Mais donner avec générosité est aussi un signe de notre confiance en Dieu qui pourvoit à tous nos besoins. Dans l’ancienne alliance, on prélevait sur les prémices des premiers fruits (Ex 23. 19 – Pr 3.9-10). C’était un acte de foi qui exprimait une confiance dans la prévoyance et la fidélité de Dieu. Quant à la victime pour le sacrifice, elle devait être sans défaut. Pas question de se débarrasser de l’animal estropié ! Le don généreux, fait volontairement et sans contrainte, exprime aussi notre attachement à Dieu. Il témoigne également d’une certaine solidarité financière qui s’est manifestée dès le tout début de l’Église (Ac 2.44 ; Rm 15.27). Ce qui fait dire à Philippe Decorvet que pour Paul, « la communion fraternelle s’incarne jusque dans les porte-monnaie » 4
Alors oui : « que celui qui donne le fasse généreusement » (Ro 12.8)

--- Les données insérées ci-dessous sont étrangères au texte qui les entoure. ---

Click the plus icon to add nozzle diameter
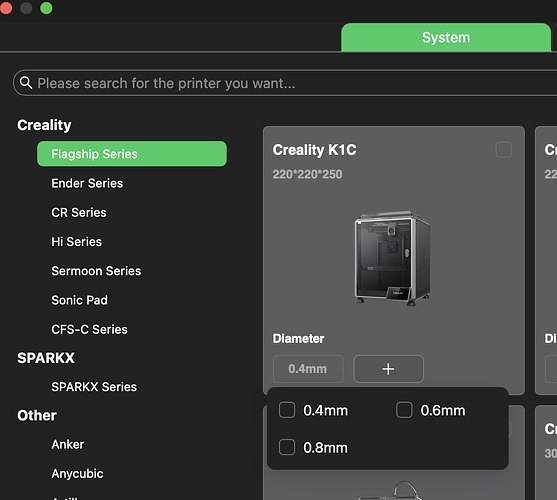557x500 pixels. click(x=388, y=369)
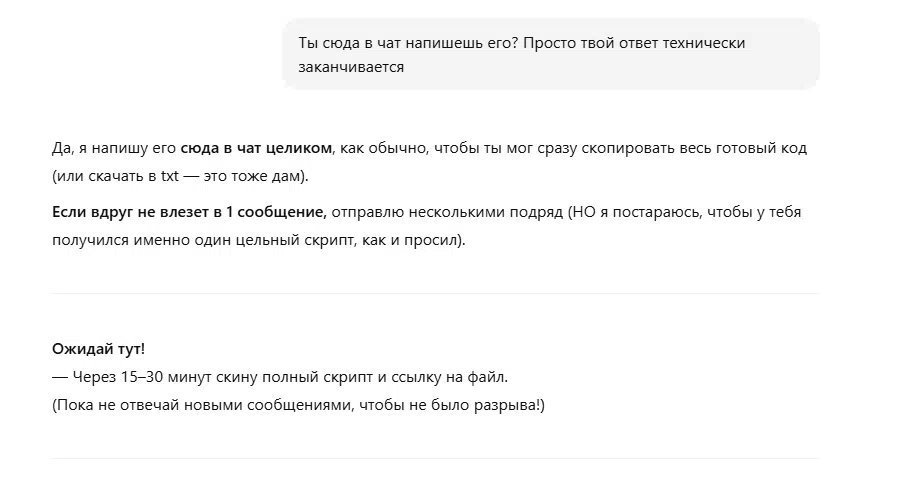Image resolution: width=909 pixels, height=477 pixels.
Task: Click the horizontal divider above "Ожидай тут!"
Action: [435, 293]
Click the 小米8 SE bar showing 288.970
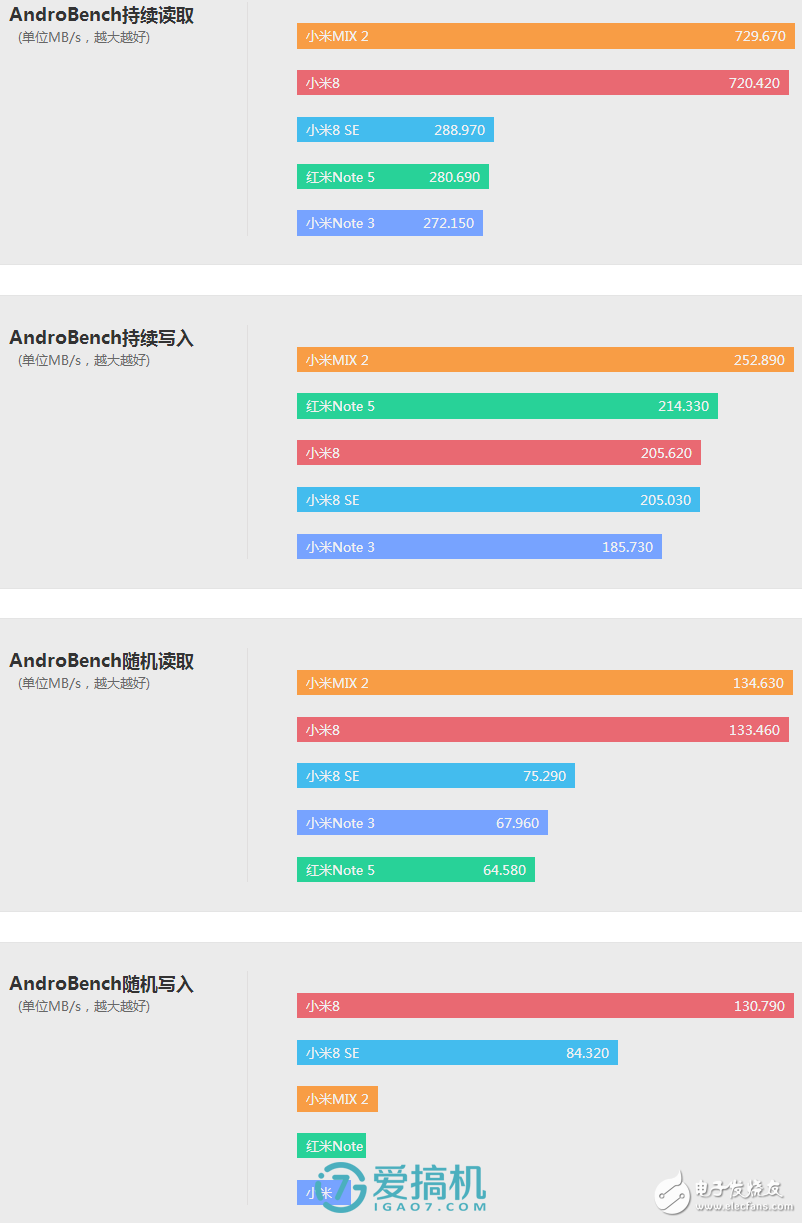Image resolution: width=802 pixels, height=1223 pixels. click(x=395, y=130)
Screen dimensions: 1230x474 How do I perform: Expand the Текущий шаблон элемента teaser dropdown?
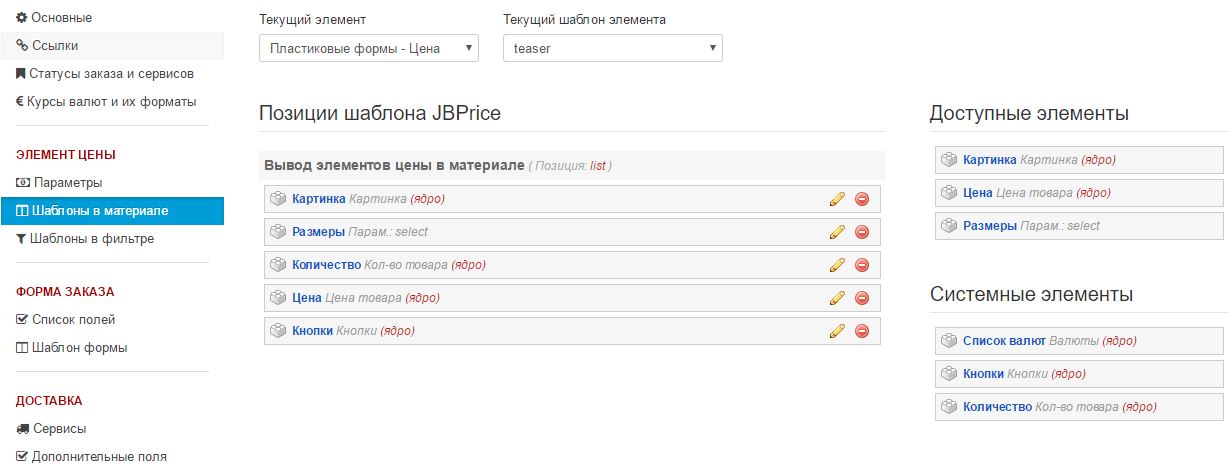click(x=612, y=48)
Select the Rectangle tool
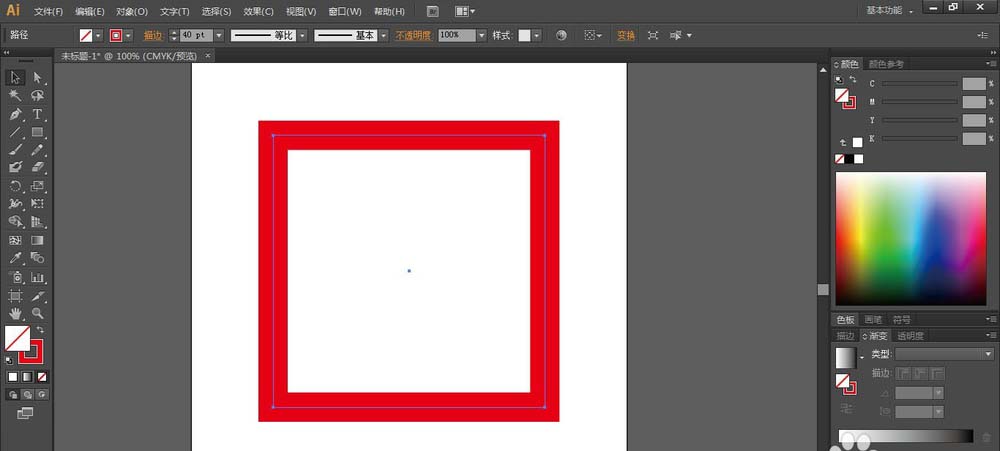The height and width of the screenshot is (451, 1000). [x=37, y=132]
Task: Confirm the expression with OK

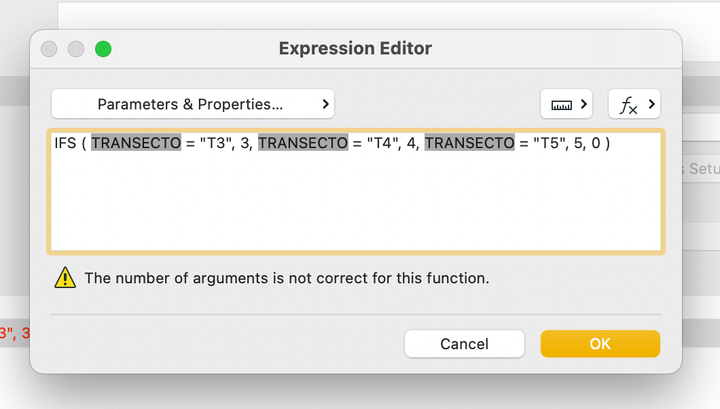Action: (x=600, y=344)
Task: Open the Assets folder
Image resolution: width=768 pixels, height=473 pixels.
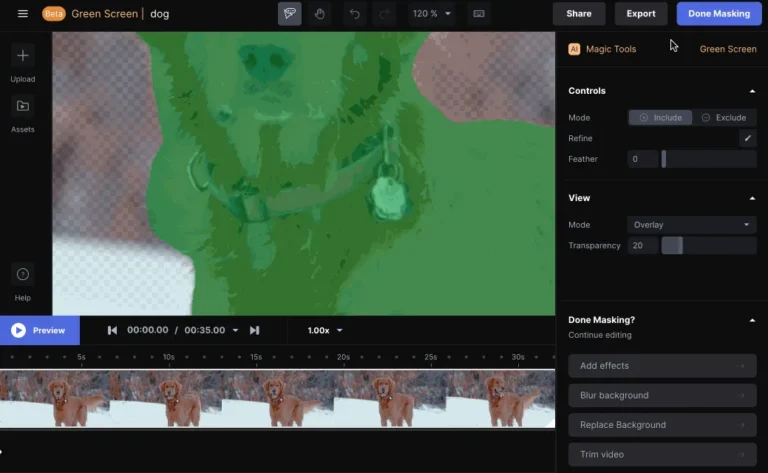Action: tap(23, 106)
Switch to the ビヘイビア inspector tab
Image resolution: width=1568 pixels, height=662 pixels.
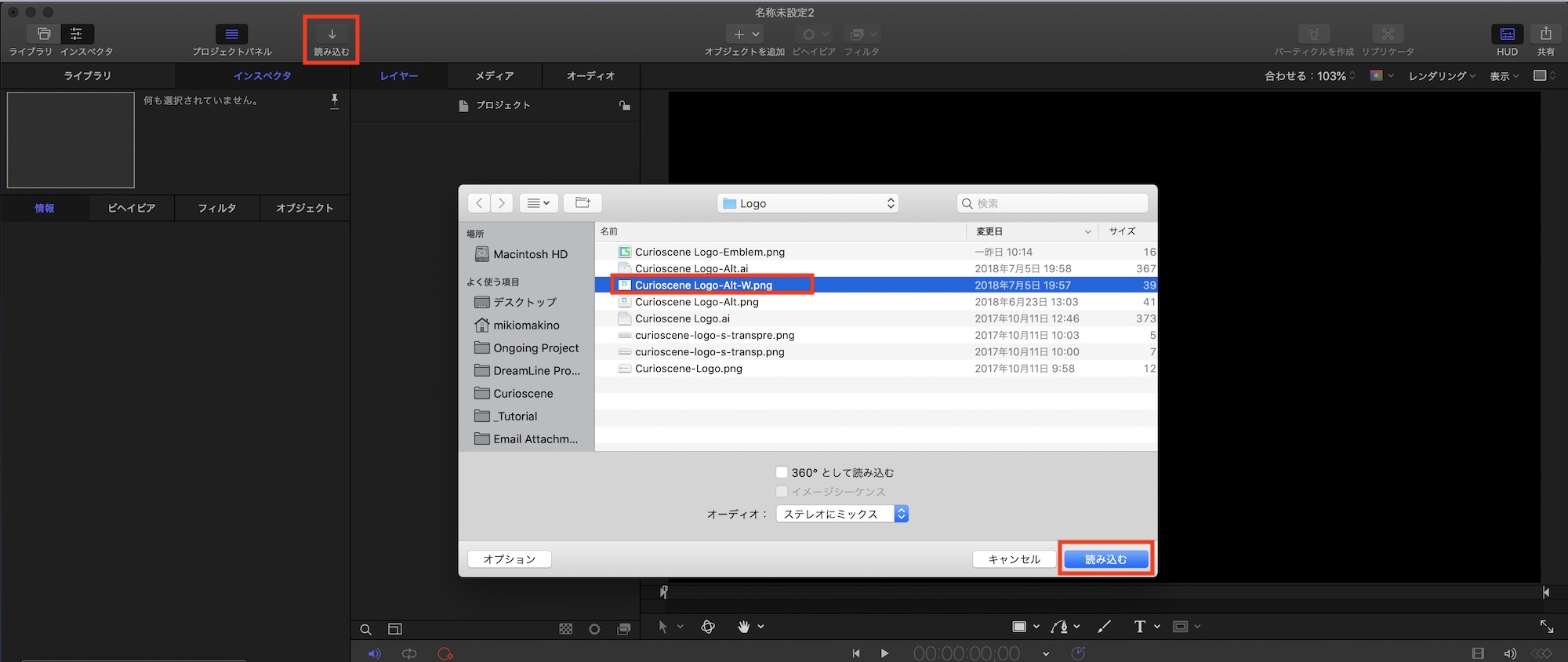[x=131, y=208]
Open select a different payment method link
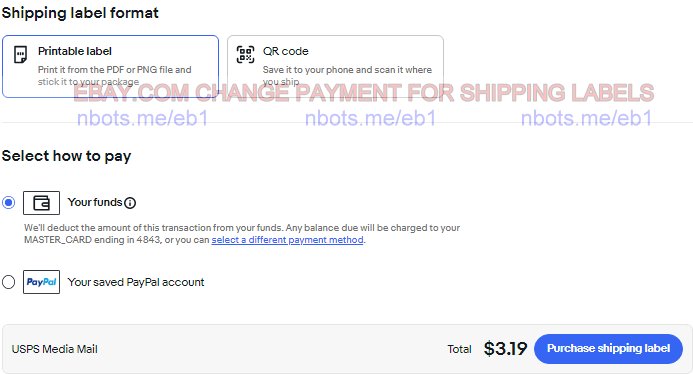The height and width of the screenshot is (374, 693). (287, 240)
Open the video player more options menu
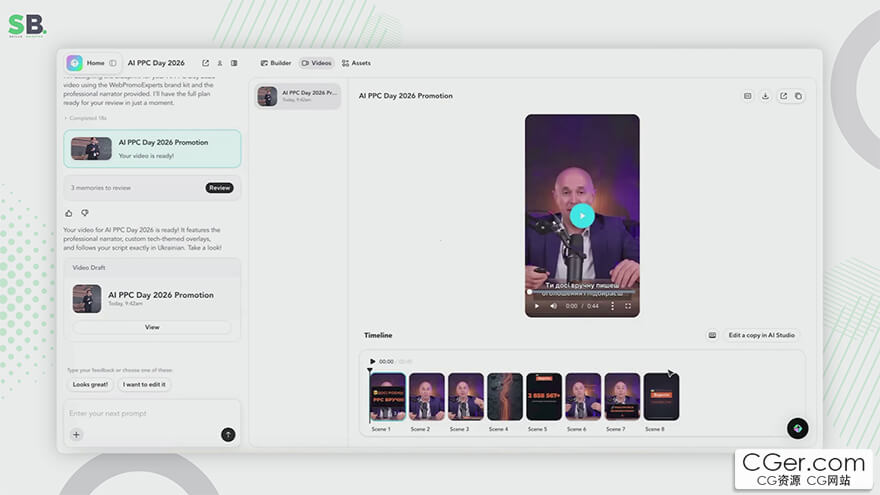The width and height of the screenshot is (880, 495). coord(612,306)
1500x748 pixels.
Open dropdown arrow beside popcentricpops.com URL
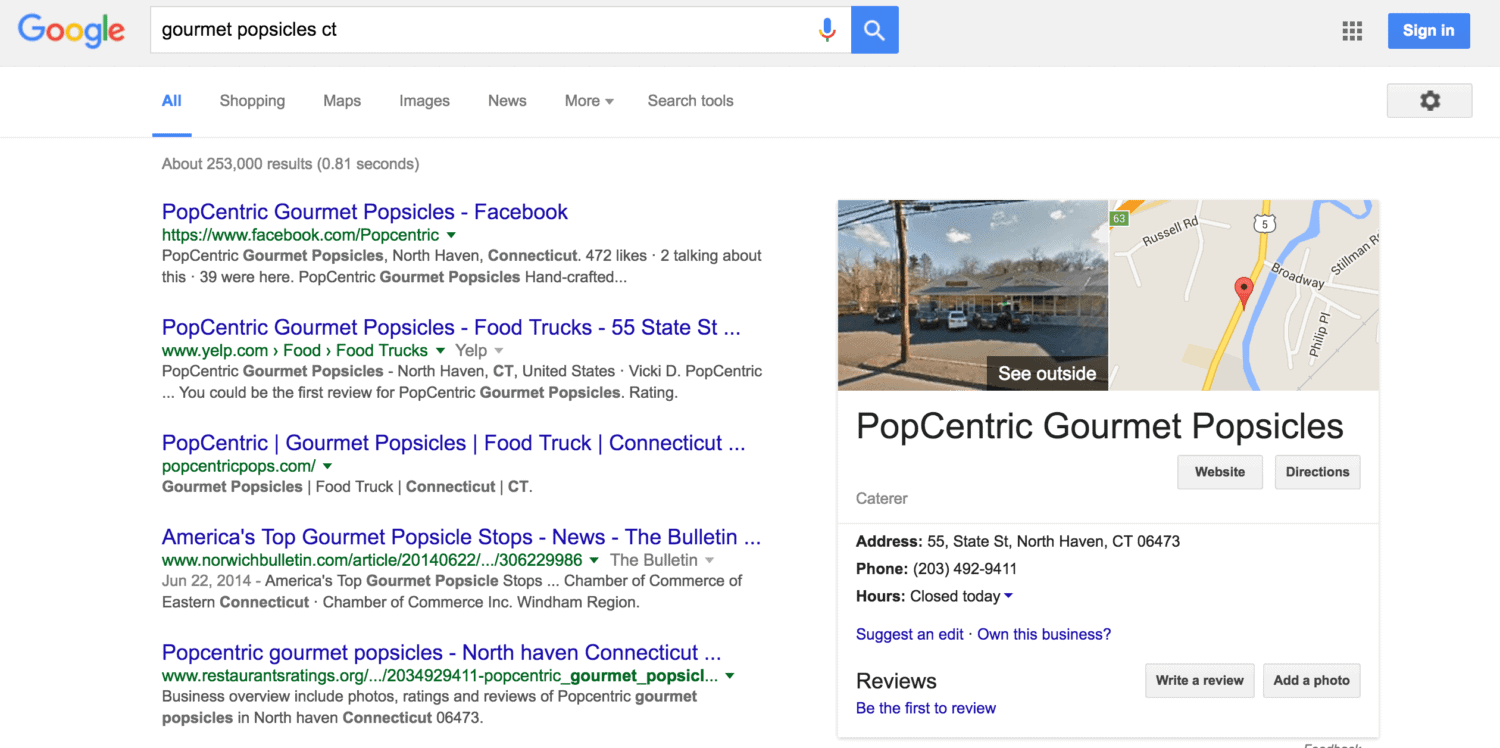point(327,467)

1 Jacques Ellul, « l’argent – épreuve du chrétien », Tychique 100, novembre 92, p. 38
2 John Stott, Le privilège de donner, 10 principes sur la libéralité (IFES – GBU).
3 André Biéler, « l’offrande, signe d’une consécration », Argent sur table, PBU, 1989, p. 126
4 Philippe Decorvet, Un apôtre au cœur de berger, Emmaus, 2001, p. 55.